Problem - Copy out each of the rows below word for word, but omit the pictures.

-------- Dataset rows --------

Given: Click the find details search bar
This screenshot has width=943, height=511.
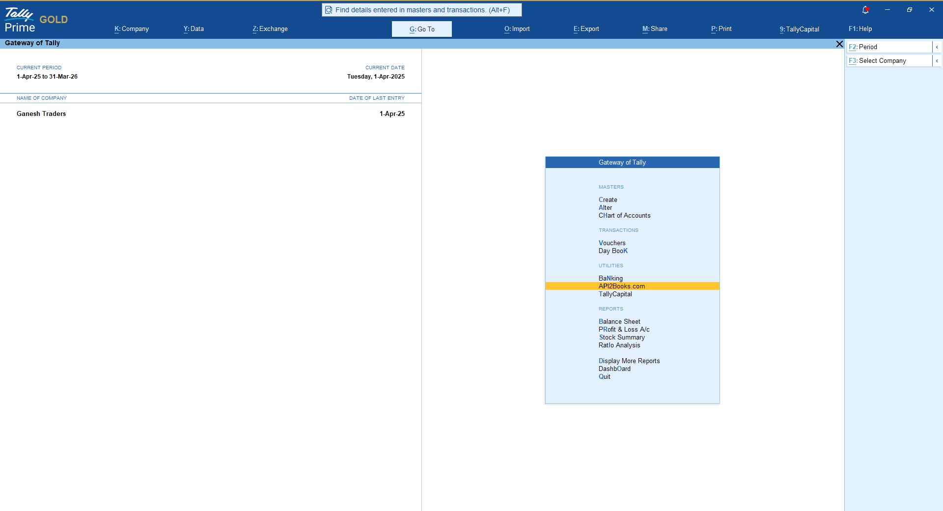Looking at the screenshot, I should 422,9.
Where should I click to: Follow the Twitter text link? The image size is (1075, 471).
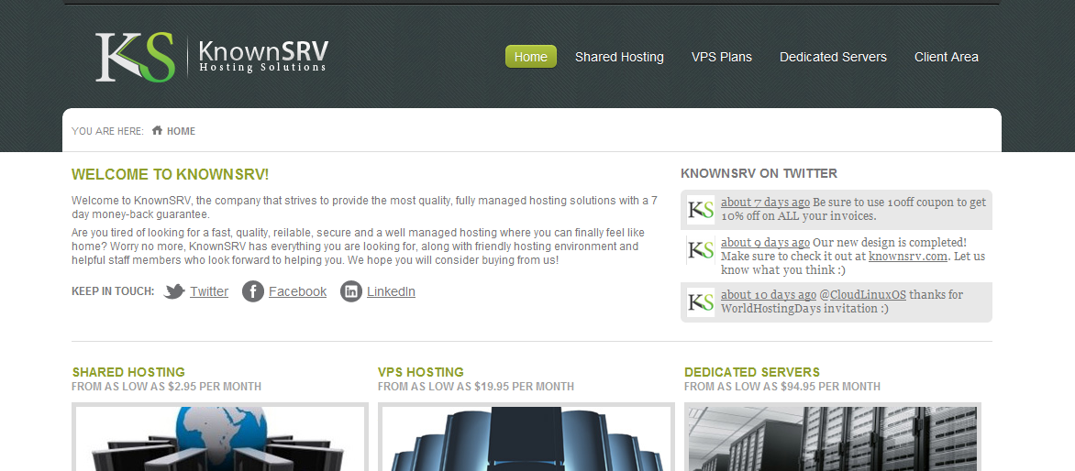tap(209, 291)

--------

Correct response -
Given: Click the find details search bar
This screenshot has width=943, height=511.
Looking at the screenshot, I should 422,9.
Where should I click to: Follow the Twitter text link? The image size is (1075, 471).
tap(209, 291)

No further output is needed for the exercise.